• _PROBLEM STATEMENT_
Find every line below with the string "Open" and pick it out.

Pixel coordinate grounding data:
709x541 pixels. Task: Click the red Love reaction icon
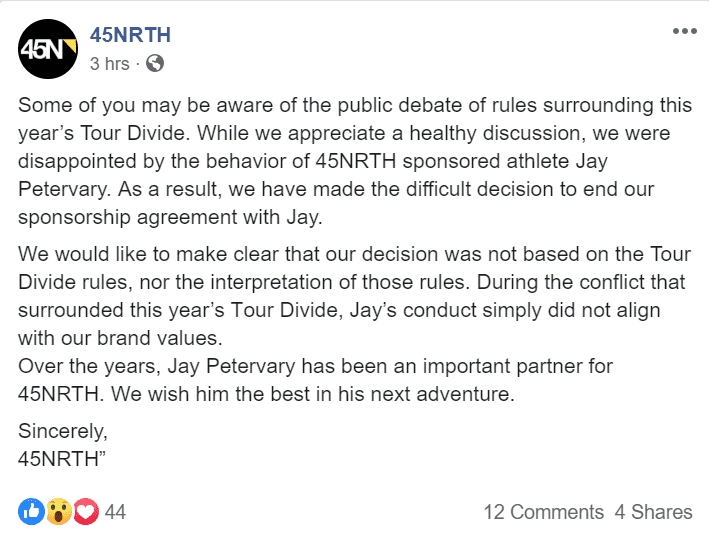[85, 512]
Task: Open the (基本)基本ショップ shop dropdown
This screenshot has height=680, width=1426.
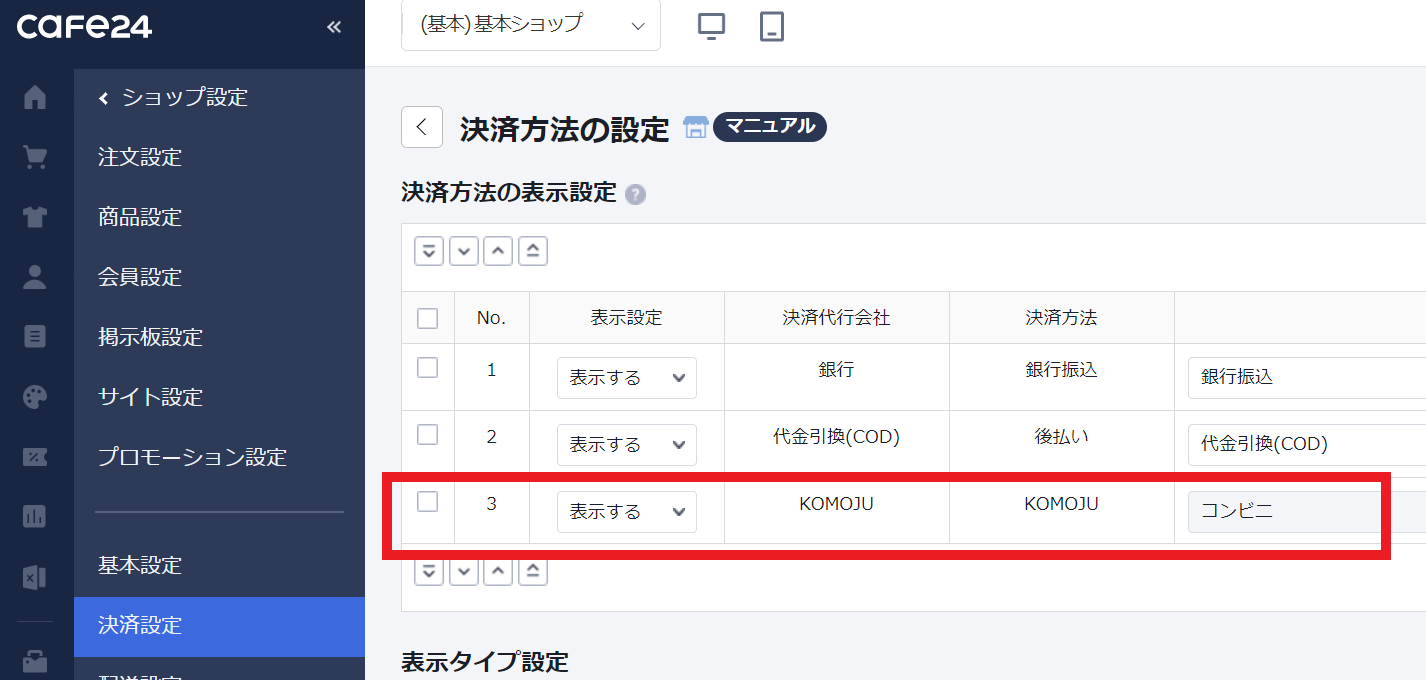Action: tap(531, 25)
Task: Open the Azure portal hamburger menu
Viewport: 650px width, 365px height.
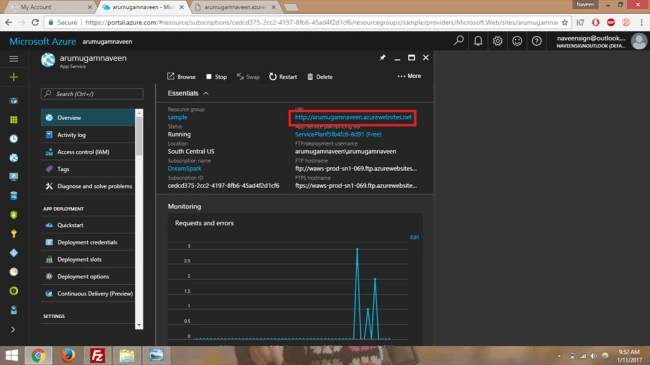Action: point(14,59)
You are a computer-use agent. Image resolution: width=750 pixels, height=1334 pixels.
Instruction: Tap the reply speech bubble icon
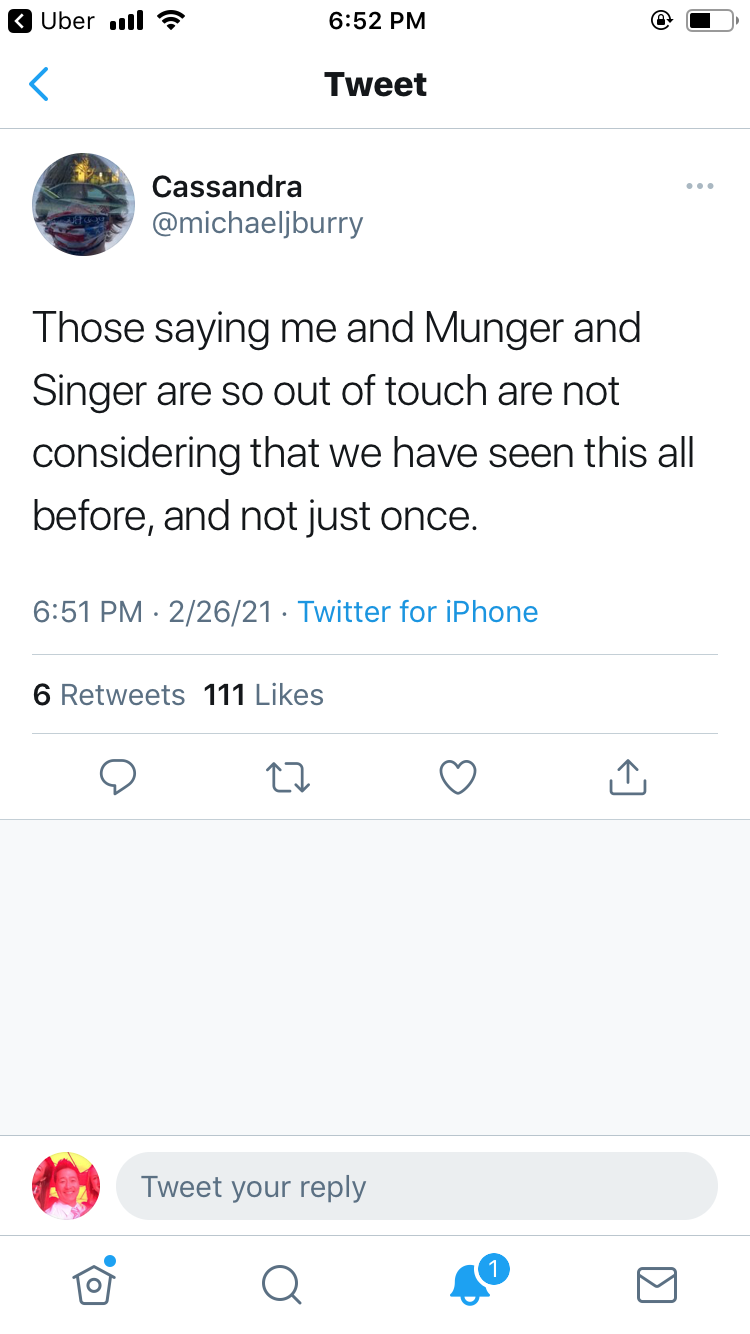point(118,777)
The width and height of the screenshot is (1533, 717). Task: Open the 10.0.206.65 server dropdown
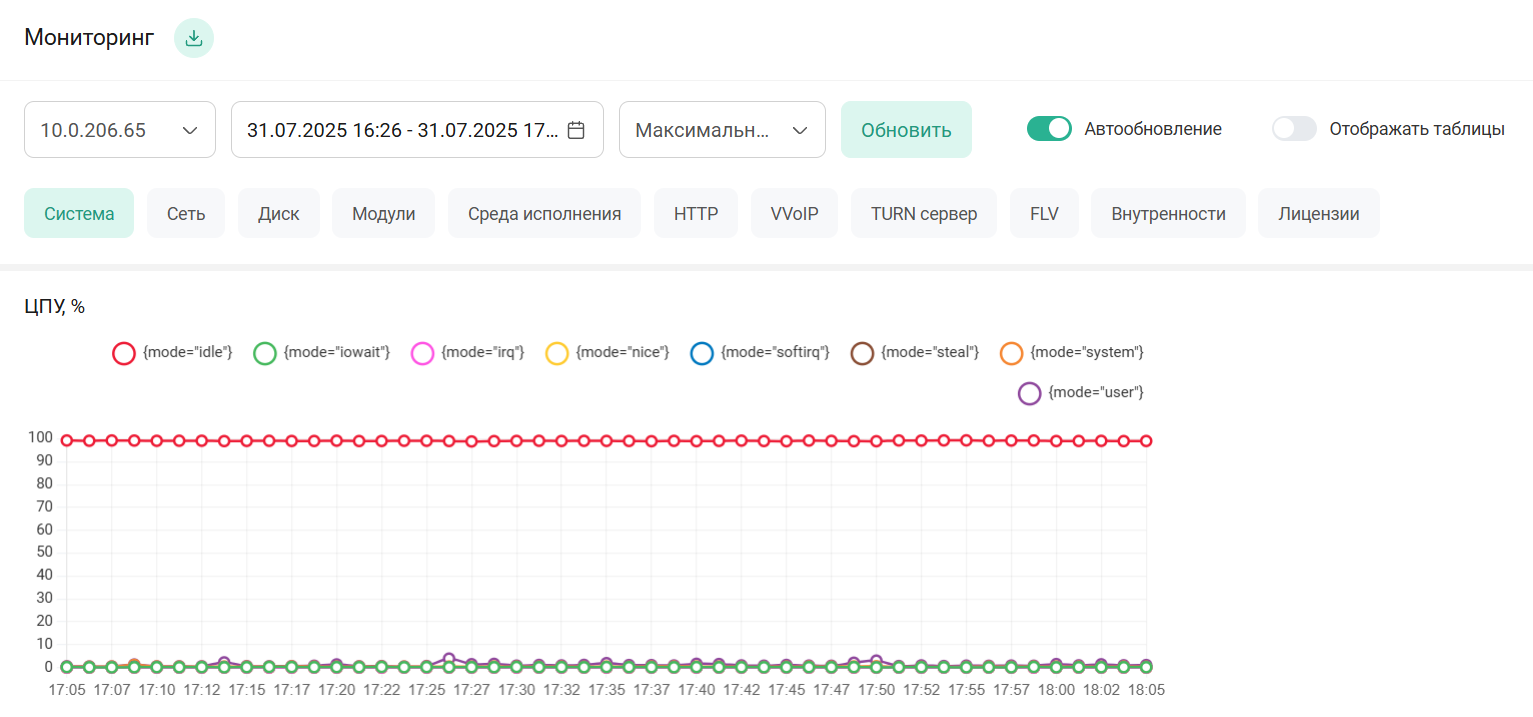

• _EXERCISE RESULT_
Task: Open the (基本)基本ショップ shop dropdown
Task: Open the Azure portal hamburger menu
The width and height of the screenshot is (1533, 717). Task: Open the 10.0.206.65 server dropdown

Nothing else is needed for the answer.